AIM OF THE EXERCISE:
Exact copies of all the entries below are expected in the answer.

(Data excerpts)
═══

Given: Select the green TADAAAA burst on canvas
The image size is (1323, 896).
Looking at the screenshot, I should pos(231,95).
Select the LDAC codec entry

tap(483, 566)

═══

OUTPUT OF THE EXERCISE:
Given: Select the green TADAAAA burst on canvas
The image size is (1323, 896).
Looking at the screenshot, I should pos(231,95).
Select the LDAC codec entry

tap(483, 566)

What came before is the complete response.